BEGIN TEXT SECTION
Unicode conversion issues - c++

Here is a beginner question on Unicode. I'm using Embarcadero C++ Builder 2009, where they supposedly changed the default strings to use Unicode.
I type various symbols in my source editor, that aren't part of the standard "7-bit ASCII".
My program is using the String type of C++ Builder to fetch user input.
I am also adding input manually by setting a value to a wchar_t.
It would seem that there are conflicts in how the symbols are interpreted. Sometimes I get a symbol with for example the code 0x00C7 ('Ç'), but sometimes the same symbol is coded as 0xFFC7, for example in the source code editor. To my understanding, the former is proper Unicode, the latter is "something else". Can someone confirm this?
I wonder where this "something else" encoding is coming from, and how to get rid of it?
EDIT: Further research: it seems that one place where the 0xFF** encoding appears is when I do something like this:
string str = ...;
wchar_t wch = (wchar_t)str[i];
Same result no matter if it is std::string or VCL String. Is wchar_t not the same as Unicode?
END TEXT SECTION
BEGIN RECORD EXTRACTS
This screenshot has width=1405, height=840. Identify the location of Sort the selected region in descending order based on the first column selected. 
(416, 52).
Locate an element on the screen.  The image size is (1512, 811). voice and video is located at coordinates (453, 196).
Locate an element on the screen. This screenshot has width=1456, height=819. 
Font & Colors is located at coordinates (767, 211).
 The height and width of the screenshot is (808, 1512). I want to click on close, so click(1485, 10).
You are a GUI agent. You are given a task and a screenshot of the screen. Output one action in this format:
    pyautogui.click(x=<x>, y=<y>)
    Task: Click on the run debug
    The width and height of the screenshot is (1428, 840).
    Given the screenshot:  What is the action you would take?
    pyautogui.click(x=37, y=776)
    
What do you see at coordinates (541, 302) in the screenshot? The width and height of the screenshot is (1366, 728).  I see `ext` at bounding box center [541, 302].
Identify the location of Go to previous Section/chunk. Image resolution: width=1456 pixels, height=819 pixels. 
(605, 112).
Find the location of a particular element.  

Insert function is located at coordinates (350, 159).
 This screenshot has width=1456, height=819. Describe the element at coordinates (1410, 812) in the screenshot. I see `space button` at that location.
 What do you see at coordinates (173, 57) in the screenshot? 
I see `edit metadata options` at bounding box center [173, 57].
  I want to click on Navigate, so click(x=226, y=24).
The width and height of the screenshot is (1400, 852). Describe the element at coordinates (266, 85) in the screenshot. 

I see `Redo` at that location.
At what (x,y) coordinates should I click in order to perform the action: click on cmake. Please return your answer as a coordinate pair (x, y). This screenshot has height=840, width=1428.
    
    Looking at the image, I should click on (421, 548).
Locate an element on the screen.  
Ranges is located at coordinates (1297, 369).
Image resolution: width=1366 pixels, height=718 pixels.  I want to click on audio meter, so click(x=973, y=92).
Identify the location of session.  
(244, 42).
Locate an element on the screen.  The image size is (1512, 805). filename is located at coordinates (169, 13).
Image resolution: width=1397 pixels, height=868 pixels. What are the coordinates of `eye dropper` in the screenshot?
END RECORD EXTRACTS
DIRECTIONS:
(a) From the Unicode conversion post, extract the passage verbatim: begin at the words "I am also adding" and stop after "someone confirm this?".
(b) In the Unicode conversion post, which development tool and version is the poster using?
The entries are not needed for what follows.

PER-TASK ANSWERS:
(a)
I am also adding input manually by setting a value to a wchar_t.
It would seem that there are conflicts in how the symbols are interpreted. Sometimes I get a symbol with for example the code 0x00C7 ('Ç'), but sometimes the same symbol is coded as 0xFFC7, for example in the source code editor. To my understanding, the former is proper Unicode, the latter is "something else". Can someone confirm this?

(b) Embarcadero C++ Builder 2009